Folding also has filtered which only runs either runs lets the fold skip elements which don't satisfy a predicate. Last but not least, all of the inputs that work across Foldable types can be run with the lens notion of a fold if lens is your thing.

Now since a fold is a profunctor, we can apply this methods. I like to think of a fold as a big meatgrinder (pleasant image I know). lmap says that we can fit a pipe onto the front of our machine that takes in cs and outputs as. rmap says that we can attach a pipe to the end of our machine that takes in a b and spits out a d. So lmap modifies input and rmap modifies output.

Already we can see how this is useful, suddenly we can write one fold that works across let's say Integers and retrofit it with the capability to work across Doubles. More generally, by treating folds as profunctors we can apply all the abstraction techniques that we're familiar with in Haskell to cut out boilerplate.

Even more exciting than this, we can make our folds into Applicatives. What this does is take two folds with the same inputs and mush them together so they produce a combined output. So for example, Data.Fold.Common.L' exports a fold called sum that sums all the inputs it's given. That module also exports count which counts the number of inputs it's been fed.

Normally in Haskell, we might do something like

avg :: [Double] -> Double
avg xs = sum xs / length xs

This leaks space though! sum will traverse the list and force it, but we can't garbage collect it as we go because length is going to need it. Using the applicative instance for folds solves this issue.

import qualified Data.Fold.Common as C
avg = C.run $ (/) <$> C.sum <*> C.count

The applicative instance will cleverly ensure that we only pass over the list once and GHC will use this fact to run the program in constant memory.

Now folds exports quite a few different kinds of folds. sum and count are both L' folds. These correspond to the sort of folds we'd use foldl' for. In addition, there are M folds which mimic foldMap and R folds for foldr. There are a lot more than these core folds, each fold has a strict and lazy version (the strict is notated with a '). Additionally, each fold can be made to run with zero or more inputs, or take it's first input from the collection (think foldr vs foldr1).
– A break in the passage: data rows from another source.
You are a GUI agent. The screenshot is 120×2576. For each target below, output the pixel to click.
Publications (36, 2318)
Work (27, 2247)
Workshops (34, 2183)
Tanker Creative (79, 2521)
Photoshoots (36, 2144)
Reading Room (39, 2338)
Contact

Each of these folds has different uses. L' folds are useful for running folds that traverse the entire input in constant memory. On the other hand, they cannot short circuit. For that we can use monoidal folds which run efficiently but can be used lazily. A monoidal fold is ill suited for doing a folding operation that isn't based around a monoid or for one whose monoid is really innefficient (lists I'm looking at you!). For these, we have right folds. Happily, it's quite easy to figure out which fold you'd want. Think about which folding combinator from Data.Foldable you'd use to write your program. Since there's a one-to-one map with the Data.Foldable and Data.Fold, just pick the appropriate fold.

Specifically

foldMap is M
foldr is R
foldr' is R'
foldl is L
foldl' is L'
foldr1 is R1
foldl1 is L1

To get a feel for using these, I'd recommend playing around with the combinators exported by Data.Fold.Common and perhaps seeing how they're implemented.

Happy hacking!